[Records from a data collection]
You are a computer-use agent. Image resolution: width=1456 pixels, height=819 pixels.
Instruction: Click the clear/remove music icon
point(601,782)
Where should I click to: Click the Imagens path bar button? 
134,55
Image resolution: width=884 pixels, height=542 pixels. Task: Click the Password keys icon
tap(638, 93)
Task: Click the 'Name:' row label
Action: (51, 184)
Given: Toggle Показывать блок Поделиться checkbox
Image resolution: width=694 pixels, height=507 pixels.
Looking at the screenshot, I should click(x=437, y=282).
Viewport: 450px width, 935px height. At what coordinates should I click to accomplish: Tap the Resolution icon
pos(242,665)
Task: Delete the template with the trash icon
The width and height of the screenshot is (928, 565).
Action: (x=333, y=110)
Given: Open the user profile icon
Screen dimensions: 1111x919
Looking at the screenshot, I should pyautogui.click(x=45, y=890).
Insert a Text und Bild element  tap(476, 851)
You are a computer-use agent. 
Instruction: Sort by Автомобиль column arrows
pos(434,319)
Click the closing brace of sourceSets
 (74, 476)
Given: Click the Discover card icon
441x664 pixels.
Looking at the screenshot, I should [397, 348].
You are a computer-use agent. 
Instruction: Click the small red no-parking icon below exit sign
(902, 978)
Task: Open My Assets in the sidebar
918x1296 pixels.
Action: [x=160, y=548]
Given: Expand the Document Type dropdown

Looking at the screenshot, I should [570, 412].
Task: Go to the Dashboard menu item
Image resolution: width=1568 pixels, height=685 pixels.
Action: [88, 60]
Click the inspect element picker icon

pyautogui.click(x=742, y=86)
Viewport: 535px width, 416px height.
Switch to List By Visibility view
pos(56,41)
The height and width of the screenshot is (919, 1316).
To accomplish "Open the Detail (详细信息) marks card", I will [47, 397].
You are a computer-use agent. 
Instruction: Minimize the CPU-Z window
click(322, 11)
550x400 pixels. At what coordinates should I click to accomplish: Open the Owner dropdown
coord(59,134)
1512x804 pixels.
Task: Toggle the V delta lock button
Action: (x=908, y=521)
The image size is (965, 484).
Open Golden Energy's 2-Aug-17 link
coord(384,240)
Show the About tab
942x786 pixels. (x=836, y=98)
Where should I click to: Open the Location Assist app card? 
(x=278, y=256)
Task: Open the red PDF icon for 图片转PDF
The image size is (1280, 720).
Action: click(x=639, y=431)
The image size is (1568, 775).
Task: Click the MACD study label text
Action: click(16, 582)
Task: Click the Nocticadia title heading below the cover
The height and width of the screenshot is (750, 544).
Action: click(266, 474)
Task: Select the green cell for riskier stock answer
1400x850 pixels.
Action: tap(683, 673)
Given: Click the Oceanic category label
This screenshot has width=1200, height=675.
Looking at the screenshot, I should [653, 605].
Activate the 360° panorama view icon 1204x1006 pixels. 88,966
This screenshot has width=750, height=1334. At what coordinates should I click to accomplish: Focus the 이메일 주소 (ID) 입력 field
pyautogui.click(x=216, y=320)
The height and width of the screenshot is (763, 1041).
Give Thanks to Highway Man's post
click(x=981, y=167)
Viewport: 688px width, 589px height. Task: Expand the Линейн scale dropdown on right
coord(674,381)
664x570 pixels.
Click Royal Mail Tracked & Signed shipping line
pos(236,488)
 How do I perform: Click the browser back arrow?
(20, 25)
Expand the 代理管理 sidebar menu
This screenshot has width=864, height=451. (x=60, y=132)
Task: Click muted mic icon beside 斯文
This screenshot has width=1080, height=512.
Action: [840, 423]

PROMPT
Would you copy out exactly the lines above that start at the one containing "Instruction: Sort by Автомобиль column arrows" and end at the one containing "Task: Go to the Dashboard menu item", inclusive?

RESULT OF THIS EXERCISE
Instruction: Sort by Автомобиль column arrows
pos(434,319)
Click the closing brace of sourceSets
 (74, 476)
Given: Click the Discover card icon
441x664 pixels.
Looking at the screenshot, I should [397, 348].
You are a computer-use agent. 
Instruction: Click the small red no-parking icon below exit sign
(902, 978)
Task: Open My Assets in the sidebar
918x1296 pixels.
Action: [x=160, y=548]
Given: Expand the Document Type dropdown

Looking at the screenshot, I should [570, 412].
Task: Go to the Dashboard menu item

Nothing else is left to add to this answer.